§ ACTIVITY: Every line in the entries that holds "will" should be identified and copied.

§ LISTED ENTRIES:
◆ ◆ ◆ ◆ ◆

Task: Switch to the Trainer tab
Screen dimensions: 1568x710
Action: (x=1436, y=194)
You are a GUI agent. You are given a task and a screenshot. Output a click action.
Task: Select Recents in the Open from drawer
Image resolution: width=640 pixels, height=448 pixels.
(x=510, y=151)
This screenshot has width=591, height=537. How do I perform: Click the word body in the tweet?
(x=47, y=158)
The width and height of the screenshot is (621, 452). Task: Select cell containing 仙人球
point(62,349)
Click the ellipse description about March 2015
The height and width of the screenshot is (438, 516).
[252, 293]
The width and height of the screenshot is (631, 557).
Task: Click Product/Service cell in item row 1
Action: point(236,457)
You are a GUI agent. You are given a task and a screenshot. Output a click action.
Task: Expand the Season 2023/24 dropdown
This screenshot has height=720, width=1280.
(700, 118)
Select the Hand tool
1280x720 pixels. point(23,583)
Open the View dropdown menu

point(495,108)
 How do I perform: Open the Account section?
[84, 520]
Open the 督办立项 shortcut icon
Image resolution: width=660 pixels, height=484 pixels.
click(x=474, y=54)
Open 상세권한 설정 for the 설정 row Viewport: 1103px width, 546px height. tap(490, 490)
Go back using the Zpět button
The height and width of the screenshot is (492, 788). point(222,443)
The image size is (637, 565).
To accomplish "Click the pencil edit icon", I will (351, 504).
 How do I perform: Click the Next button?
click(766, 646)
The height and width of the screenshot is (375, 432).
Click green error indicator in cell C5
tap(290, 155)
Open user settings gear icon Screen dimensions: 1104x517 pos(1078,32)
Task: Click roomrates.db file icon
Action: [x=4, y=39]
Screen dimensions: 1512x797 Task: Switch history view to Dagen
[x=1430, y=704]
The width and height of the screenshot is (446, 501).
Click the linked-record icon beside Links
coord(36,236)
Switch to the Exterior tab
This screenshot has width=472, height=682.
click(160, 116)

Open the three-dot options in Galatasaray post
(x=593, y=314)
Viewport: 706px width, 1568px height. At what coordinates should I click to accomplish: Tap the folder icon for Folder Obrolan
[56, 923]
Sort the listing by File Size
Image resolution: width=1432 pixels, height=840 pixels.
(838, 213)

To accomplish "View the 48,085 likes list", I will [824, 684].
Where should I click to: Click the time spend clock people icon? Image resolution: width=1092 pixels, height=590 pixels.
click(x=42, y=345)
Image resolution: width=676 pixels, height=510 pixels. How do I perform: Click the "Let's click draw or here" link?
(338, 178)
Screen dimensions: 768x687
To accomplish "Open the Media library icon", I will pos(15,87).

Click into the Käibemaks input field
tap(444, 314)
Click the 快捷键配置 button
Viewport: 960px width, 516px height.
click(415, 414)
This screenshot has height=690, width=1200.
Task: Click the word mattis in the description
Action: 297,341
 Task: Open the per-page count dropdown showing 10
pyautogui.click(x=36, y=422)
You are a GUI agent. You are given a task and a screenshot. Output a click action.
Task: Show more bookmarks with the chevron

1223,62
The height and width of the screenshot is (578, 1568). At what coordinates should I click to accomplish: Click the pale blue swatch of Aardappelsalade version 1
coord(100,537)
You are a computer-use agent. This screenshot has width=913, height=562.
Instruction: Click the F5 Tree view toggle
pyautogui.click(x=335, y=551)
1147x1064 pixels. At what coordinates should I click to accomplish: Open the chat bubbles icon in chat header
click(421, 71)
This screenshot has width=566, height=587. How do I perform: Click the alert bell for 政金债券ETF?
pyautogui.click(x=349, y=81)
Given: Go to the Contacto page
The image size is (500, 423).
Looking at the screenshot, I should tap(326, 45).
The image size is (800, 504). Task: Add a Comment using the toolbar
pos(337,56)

◆ ◆ ◆ ◆ ◆

§ YOUR RESPONSE:
To accomplish "Click the pencil edit icon", I will (351, 504).
To accomplish "View the 48,085 likes list", I will [824, 684].
To accomplish "Open the Media library icon", I will pos(15,87).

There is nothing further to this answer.